ITAP of the sunlight on the railroad.

Image from preview.redd.it and submitted by Curious_Strike3950
image showing ITAP of the sunlight on the railroad.

The_sockmock on November 1st, 2022 at 08:42 UTC »

I like it, good photo, made me happy!

Valirys-Reinhald on November 1st, 2022 at 13:33 UTC »

"Have you ever seen it, Jim?"

Jim groaned, cursing the talkative man in the privacy of his thoughts with all the ardor of a white castle frycook staring down a customer asking for a big mac.

"Seen what, Frank? Please, I beg you, enlighten me."

But Frank wasn't phased, he just kept on staring down the east track waiting for the sunrise.

"The light at the end of the rails."

Jim frowned. He knew Frank was a romantic, and a hopeless one at that, but there was something different about him now. He was always the optimist, a sort of hopeful firebrand that kept the camp's spirits up even when a squall rolled in off of Lake Michigan and it started raining sideways under the overpass. He was a fighter, old as he was, and there was always a hint of defiance just audible under the gravelly gargle of 30 years of a pack a day. Now though? Now he sounded almost... peaceful.

"Whaddya mean?"

"I saw it once, that light, in this very spot even," said Frank, and Jim wasn't sure he'd even heard him. "It was the day after my brother died. Drunk as a skunk, head over heels off the side of a flatcar. We were still young enough to ride the switches, back in those days."

Jim shivered, and it wasn't just from the cold pre-dawn air of Chicago in March.

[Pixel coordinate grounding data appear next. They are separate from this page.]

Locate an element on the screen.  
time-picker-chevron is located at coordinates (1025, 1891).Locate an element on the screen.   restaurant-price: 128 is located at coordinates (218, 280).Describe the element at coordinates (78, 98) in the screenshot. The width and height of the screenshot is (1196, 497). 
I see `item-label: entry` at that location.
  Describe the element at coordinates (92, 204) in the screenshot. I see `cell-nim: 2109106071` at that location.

There was something in Frank's voice, a certain otherworldly something that he couldn't quite place. Last he'd heard it was when the preacher came round to the camp on Saturdays, talking 'bout heaven.

"The light at the end of the rails..."

Jim turned his head now, following Jim's gaze and staring down the east track too, searching for what it was the old geezer was seeing. Was it soemthing coming in the distance, just round the bend, or maybe a cataract that had finally gotten bad enough to be blinding?

"There I was, my bottle in one hand and my brother's in the other, feeling for all the world like my number'd been wrung, just sittin alone in the dark when it happened."

Suddenly, a bright point of fierce orange light peeked out over the roof of a garage in the distance, sharp as a needle and blinding. Jim winced, scrunching his eyes up as the sun started to rise, but Frank just kept on looking straight ahead.

"The sun rose, just out of sight past the bend, but the light lit up the fog like a sea of gold and I saw the tracks march off round the turn and right up into the sky."

The light was getting stronger now, the frost on the rails starting to gleam like copper and bronze as more and more golden light began filtering around past the bend, the grime and graffiti of the city starting to dissappear as the light washed out everything else, everything but the rails and the horizon.

"It was beautiful."

Jim raised one calloused, grimy hand up over his face as the light became blinding, and by the time he'd adjusted to the brightness he knew something had changed. He blinked furiously, the gum in his eyes slow as ever to clear as he looked at the tracks. They seemed quite plain now, plain and ordinary as dirt. But for a moment, just a moment, he thought he'd seen something more.

"Hey Frank, what was it y-"

His voice died in his throat as he turned to look at the other man. Or rather, where he'd been. There was nothing there now. Nothing, save a single, small scrap of paper. He reach out, fumbling fingers still half-numb from the cold, and picked it up to read. It was ancient, yellow as skin and crumbly, and there on the face, in dark red letters that looked like they'd been typed up some time in the twenties, were seven words.

Apollo rail, last call, passage for one.

LingererLongerer on November 1st, 2022 at 15:46 UTC »

I want to say something about the extreme saturation and HDR, but that seems to be what people on social media like. Bizzare.